## RECORD SET
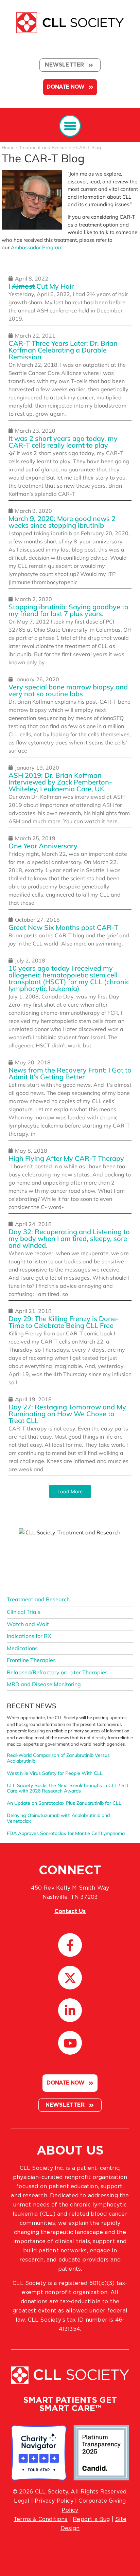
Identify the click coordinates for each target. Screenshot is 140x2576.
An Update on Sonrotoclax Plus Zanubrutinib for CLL (64, 1803)
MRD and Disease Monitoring (44, 1684)
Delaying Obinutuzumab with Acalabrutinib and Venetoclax (58, 1818)
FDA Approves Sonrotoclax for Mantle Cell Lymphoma (66, 1833)
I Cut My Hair (41, 286)
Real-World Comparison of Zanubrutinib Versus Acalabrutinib (58, 1758)
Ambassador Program (37, 247)
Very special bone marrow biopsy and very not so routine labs (68, 690)
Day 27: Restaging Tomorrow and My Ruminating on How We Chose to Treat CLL (67, 1414)
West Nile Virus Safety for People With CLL (55, 1773)
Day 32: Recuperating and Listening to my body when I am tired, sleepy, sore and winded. (69, 1238)
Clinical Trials (23, 1611)
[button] (70, 126)
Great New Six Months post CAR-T (63, 927)
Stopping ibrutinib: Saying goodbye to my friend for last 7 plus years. (68, 610)
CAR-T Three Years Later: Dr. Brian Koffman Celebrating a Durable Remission (63, 350)
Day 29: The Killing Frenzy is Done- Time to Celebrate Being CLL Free (63, 1322)
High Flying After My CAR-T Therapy (66, 1158)
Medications (22, 1648)
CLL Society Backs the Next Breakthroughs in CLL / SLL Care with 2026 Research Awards (68, 1788)
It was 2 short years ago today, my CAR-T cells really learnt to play (63, 441)
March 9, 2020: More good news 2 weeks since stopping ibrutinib (62, 521)
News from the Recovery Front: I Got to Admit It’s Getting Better (70, 1073)
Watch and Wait (28, 1624)
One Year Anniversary (42, 846)
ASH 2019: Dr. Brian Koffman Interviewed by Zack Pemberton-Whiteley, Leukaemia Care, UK (60, 782)
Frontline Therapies (31, 1660)
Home (8, 147)
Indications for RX (29, 1636)
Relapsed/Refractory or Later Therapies (57, 1672)
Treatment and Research (45, 147)
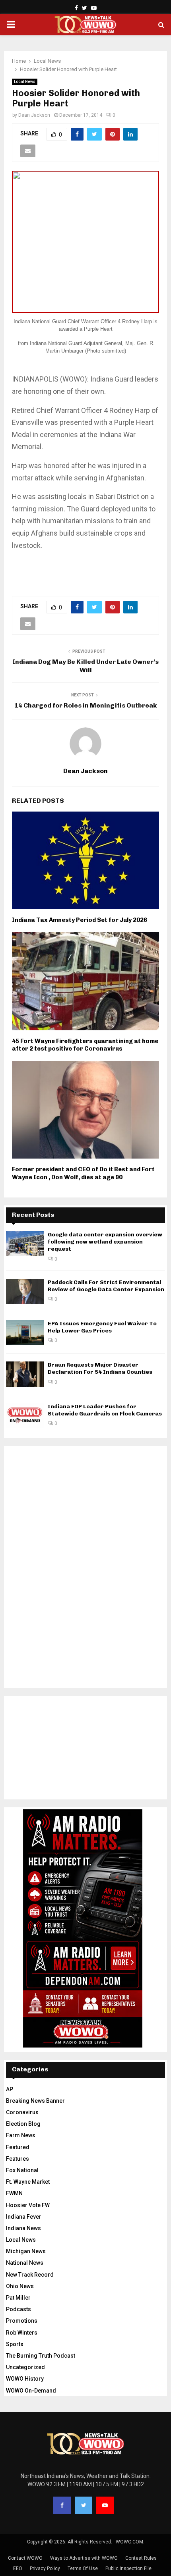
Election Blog (23, 2124)
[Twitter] (83, 2505)
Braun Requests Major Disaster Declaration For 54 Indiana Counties (100, 1368)
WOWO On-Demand (31, 2390)
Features (17, 2159)
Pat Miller (18, 2297)
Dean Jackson (34, 115)
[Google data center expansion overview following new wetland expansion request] (25, 1243)
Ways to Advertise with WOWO (84, 2558)
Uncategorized (25, 2367)
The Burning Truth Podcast (40, 2355)
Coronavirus (22, 2112)
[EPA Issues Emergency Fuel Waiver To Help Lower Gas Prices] (25, 1332)
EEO (17, 2568)
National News (24, 2263)
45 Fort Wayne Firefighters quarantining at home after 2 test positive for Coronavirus (85, 1045)
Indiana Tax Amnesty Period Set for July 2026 (79, 920)
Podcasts (18, 2309)
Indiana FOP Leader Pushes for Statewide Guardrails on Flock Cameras (105, 1410)
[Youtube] (105, 2505)
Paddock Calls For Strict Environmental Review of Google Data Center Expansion (106, 1286)
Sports (14, 2344)
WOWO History (25, 2378)
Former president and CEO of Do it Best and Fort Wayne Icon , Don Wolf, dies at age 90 (83, 1173)
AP (9, 2089)
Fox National (22, 2170)
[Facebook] (62, 2505)
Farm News (20, 2135)
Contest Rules (141, 2558)
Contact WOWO (25, 2558)
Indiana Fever (23, 2217)
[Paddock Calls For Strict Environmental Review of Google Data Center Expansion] (25, 1291)
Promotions (21, 2321)
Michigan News (26, 2251)
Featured (17, 2147)
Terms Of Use (83, 2568)
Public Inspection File (128, 2568)
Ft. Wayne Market (28, 2182)
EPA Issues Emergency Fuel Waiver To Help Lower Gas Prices (102, 1327)
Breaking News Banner (35, 2101)
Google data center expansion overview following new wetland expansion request (105, 1241)
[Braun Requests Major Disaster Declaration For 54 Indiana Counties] (25, 1373)
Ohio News (20, 2286)
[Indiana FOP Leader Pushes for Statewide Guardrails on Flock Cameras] (25, 1415)
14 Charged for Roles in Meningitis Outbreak (85, 705)
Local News (24, 81)
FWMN (14, 2193)
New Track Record (30, 2274)
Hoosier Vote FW (28, 2205)
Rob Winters (21, 2332)
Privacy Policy (45, 2568)
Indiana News (23, 2228)
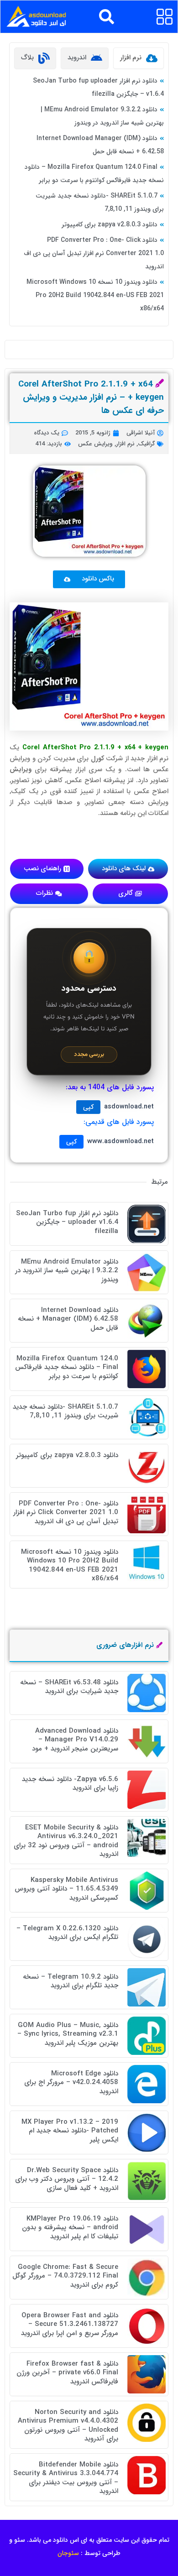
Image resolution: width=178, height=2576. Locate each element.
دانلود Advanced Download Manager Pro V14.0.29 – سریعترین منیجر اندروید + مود (75, 1739)
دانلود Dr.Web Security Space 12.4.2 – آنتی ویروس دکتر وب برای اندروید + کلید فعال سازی (66, 2179)
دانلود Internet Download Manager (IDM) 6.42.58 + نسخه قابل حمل (68, 1319)
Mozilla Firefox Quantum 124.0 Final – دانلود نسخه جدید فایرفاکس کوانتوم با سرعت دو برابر (66, 1367)
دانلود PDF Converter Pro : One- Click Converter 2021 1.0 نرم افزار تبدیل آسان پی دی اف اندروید (94, 253)
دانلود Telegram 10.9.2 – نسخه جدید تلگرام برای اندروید (70, 1981)
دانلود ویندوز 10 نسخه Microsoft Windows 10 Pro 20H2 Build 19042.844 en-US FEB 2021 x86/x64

## INSTRUCTIONS TO FOLLOW
Nothing but the lines from the start of the listing through the line with "Delaying Obinutuzumab with" belongs in the answer, each one retyped exactly and without pictures.

## TASK ANSWER
Identify the click coordinates for each target. Screenshot is 140x2576.
An Update on Sonrotoclax Plus Zanubrutinib for CLL (64, 1803)
MRD and Disease Monitoring (44, 1684)
Delaying Obinutuzumab with Acalabrutinib and Venetoclax (58, 1818)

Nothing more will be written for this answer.